In Yoruba mythology, the creation story centers around the supreme being, Olodumare, who is the creator of the universe and all living things. According to Yoruba belief, Olodumare created the earth and the sky and placed the sun, the moon, and the stars in the sky. Olodumare also created a number of other deities, known as orishas, who were responsible for various aspects of the natural world and human life.
One of the most well-known creation stories in Yoruba mythology is the story of Obatala, the orisha of creation and wisdom. According to the story, Obatala was sent by Olodumare to create the earth and all living things. Obatala used a snail shell filled with sand and water to create the earth, and he used his breath to create plants and animals. Obatala also created humans, giving them the gift of life and the ability to think and reason.
The Yoruba creation story is an important part of Yoruba culture and is passed down through oral tradition. It is often told through stories, songs, and dance, and it serves as a way to explain the origins of the world and the place of humans within it.
In the beginning the universe consisted only of the sky above, the water and wild marshland below. Olorun, the god who possessed the most power and the greatest knowledge, ruled the sky, while the goddess Olokun ruled the endless waters and wild marshes. Olokun was contented with her kingdom, even though it contained neither vegetation, animals or human beings.
However, there is a young god known as Obatala who was not satisfied. As he looked down from the sky, he said to himself, "The world below needs something of interest! Everything is water-soaked, and not one living thing enlivens the area! I must talk with Olorun and see what can be done to improve the situation." Obatala said to Olorun, "Poor Olokun rules nothing but marshland, mist, and water! What she needs in her kingdom are mountains and valleys, forests and fields. All kinds of creatures and plants could live on that solid land."
Olorun granted Obatala request to create the universe(solid lands). So Obatala went to the house of Orunmila, the oldest son of Olorun, who had the gift of prophecy. Orunmila understood the secrets of existence, including fate and the future. Obatala said to Orunmila, "Your father has given me permission to create solid land where now nothing exists except endless water and wild marshland. With your superior knowledge, you can teach me how to begin my project. I want to populate the earth with living beings who will be able to raise crops and build villages."
Orunmila replied, "First, Obatala, you must acquire a chain of gold long enough to reach from the sky above to the waters below.

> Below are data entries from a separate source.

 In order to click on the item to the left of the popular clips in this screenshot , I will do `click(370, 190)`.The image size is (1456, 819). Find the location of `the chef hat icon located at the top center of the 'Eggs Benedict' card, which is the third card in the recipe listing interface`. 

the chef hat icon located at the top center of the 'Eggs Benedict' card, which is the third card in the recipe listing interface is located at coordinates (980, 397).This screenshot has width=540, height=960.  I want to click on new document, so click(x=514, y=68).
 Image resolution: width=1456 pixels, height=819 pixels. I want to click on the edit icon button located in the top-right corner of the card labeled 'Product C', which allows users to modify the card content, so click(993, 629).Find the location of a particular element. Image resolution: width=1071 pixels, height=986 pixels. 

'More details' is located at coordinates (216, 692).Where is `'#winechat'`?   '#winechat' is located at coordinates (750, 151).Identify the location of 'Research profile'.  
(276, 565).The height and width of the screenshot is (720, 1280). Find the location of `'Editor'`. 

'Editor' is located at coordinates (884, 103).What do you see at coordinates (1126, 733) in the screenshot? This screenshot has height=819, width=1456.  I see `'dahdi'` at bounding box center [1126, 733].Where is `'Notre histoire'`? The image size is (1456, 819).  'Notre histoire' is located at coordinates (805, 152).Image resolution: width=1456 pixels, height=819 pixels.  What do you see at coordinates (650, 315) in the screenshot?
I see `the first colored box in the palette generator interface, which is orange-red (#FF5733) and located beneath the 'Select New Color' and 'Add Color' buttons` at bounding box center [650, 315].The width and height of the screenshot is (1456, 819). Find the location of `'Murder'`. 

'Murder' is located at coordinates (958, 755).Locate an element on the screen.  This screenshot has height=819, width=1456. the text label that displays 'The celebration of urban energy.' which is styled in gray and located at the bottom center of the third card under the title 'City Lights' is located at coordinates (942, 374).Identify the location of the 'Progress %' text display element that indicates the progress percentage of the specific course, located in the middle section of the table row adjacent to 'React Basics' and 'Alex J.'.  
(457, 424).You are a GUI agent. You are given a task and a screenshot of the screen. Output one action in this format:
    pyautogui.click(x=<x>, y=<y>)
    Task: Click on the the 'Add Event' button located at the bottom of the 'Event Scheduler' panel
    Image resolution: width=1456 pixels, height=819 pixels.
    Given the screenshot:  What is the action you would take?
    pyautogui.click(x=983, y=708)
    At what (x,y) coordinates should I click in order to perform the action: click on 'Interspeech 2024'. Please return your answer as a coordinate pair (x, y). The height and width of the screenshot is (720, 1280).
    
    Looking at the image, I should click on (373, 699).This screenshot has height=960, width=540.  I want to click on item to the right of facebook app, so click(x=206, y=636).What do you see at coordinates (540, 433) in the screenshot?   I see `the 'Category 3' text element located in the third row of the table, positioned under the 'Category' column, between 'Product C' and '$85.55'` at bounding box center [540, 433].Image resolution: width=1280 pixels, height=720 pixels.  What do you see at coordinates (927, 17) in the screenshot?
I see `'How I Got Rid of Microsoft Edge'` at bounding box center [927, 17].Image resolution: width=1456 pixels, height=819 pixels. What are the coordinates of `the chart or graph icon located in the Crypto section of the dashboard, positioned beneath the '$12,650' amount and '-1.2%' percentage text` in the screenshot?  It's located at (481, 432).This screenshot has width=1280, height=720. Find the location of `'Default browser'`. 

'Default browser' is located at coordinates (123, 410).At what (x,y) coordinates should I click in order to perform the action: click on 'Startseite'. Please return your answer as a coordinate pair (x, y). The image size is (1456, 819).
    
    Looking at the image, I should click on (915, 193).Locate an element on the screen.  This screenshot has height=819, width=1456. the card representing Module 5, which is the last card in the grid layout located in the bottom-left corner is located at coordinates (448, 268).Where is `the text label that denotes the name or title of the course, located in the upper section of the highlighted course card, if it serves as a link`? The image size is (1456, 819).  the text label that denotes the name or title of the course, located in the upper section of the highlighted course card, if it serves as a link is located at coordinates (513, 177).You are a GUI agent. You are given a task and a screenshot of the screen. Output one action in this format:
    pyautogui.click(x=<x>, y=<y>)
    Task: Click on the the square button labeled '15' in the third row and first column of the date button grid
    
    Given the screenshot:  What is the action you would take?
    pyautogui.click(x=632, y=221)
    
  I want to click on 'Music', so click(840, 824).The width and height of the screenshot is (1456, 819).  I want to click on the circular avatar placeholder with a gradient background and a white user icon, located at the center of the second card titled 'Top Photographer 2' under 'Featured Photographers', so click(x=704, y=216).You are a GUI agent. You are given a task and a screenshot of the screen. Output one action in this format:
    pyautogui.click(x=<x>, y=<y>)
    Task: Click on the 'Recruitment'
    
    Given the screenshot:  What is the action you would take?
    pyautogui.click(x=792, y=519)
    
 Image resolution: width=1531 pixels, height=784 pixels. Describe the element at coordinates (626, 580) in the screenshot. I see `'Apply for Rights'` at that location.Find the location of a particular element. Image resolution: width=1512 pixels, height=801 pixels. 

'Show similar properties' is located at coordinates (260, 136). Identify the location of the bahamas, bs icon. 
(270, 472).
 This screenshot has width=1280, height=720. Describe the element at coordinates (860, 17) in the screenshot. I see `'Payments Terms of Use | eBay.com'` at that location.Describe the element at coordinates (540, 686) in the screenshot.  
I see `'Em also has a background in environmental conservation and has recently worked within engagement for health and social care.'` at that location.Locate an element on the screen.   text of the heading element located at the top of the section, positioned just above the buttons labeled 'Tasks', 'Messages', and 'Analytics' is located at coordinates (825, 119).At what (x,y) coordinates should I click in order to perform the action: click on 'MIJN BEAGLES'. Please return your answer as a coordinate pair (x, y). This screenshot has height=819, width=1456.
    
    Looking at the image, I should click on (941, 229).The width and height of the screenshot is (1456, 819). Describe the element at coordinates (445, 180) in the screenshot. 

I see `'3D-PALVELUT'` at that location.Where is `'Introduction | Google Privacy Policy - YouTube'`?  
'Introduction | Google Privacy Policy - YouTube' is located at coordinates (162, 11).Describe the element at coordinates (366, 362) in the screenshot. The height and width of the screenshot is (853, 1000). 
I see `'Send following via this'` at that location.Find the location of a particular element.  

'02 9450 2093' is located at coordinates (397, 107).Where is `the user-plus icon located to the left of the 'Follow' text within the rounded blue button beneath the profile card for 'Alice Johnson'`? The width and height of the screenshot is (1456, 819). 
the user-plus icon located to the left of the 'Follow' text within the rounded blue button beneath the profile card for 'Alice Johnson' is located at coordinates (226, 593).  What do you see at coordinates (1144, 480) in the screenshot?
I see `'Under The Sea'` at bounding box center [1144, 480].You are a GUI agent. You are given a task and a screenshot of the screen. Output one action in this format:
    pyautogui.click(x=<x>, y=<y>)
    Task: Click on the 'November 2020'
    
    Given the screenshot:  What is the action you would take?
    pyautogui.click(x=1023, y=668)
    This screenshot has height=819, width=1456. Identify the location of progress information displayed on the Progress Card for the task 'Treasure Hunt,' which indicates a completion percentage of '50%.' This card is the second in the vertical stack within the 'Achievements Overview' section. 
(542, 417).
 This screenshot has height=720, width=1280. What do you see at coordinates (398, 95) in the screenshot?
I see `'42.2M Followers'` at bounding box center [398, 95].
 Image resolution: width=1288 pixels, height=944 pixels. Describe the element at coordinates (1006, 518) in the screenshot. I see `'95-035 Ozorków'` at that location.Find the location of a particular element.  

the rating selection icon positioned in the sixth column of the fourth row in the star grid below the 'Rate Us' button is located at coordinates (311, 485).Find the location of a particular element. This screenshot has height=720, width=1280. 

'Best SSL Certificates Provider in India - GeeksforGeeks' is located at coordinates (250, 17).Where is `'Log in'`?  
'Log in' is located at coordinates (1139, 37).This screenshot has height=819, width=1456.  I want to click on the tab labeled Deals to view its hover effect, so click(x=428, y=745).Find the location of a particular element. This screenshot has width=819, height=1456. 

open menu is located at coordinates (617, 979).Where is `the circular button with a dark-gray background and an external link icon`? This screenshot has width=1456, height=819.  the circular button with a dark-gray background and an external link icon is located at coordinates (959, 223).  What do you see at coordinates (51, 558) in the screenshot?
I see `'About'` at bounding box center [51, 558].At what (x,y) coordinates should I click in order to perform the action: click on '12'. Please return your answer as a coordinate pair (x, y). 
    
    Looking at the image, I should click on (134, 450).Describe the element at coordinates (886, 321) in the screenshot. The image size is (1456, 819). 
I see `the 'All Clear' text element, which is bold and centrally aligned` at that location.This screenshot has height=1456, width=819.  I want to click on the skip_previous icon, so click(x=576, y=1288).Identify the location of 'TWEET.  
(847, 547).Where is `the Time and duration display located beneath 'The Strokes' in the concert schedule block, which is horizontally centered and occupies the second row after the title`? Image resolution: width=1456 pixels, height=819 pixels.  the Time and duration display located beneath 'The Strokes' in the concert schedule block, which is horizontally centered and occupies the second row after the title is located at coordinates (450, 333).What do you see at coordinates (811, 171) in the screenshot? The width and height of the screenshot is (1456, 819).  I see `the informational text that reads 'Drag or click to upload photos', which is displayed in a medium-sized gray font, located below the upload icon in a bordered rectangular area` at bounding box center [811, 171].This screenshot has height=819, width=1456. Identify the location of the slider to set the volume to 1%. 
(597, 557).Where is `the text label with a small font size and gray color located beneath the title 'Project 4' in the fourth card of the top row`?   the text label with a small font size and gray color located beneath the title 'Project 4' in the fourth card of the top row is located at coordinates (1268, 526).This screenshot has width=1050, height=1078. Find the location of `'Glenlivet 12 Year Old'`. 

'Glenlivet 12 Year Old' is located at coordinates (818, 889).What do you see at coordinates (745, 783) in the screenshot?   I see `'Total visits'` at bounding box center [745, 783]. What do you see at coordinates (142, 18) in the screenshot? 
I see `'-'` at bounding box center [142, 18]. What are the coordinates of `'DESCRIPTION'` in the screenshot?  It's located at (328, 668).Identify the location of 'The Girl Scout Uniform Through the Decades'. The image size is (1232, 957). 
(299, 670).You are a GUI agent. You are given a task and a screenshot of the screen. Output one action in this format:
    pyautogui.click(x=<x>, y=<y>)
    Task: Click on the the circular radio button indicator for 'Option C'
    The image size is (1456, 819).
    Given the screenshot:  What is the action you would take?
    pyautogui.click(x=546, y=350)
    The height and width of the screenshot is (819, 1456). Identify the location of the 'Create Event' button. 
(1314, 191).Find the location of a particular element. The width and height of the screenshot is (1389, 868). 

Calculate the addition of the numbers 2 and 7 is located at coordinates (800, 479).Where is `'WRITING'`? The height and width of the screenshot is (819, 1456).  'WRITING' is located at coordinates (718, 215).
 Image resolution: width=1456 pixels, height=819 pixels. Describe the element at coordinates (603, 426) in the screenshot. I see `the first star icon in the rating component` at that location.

Then you must fill a snail's shell with sand. Finally, you must place that shell, a white hen, a black cat, and a palm nut in a bag and carry them with you as you climb down the chain to the wild marshland. That is how I advise you to begin your project."
So there was a need for a chain, Obatala approached a goldsmith who said, to him, "I will make you a chain of the length you need if you can get the gold, I will create the chain, I do not think you will find enough gold in the sky, but ask each of the gods for whatever gold he or she possesses, and you may succeed. I wish you well!" Obatala approached the gods one by one. To each god he said, "I plan to create solid land where now there is nothing except water and wild marshland. Then I will create all sorts of plants and creatures to live on that land. Before I can begin, I need the goldsmith to make me a chain that will stretch from the sky above to the waters below. Will you contribute whatever gold you possess?" The gods were sympathetic to Obatala's cause. They gave him their gold: necklaces, bracelets, rings, and even gold dust. The goldsmith examined the gold Obatala had collected and said, "Can you not find more gold? This will not be enough!" "It is the best I can do," Obatala replied. "I have asked every god in the sky, and each has given me whatever he or she owned. Make as long a chain as you can, with a hook at one end."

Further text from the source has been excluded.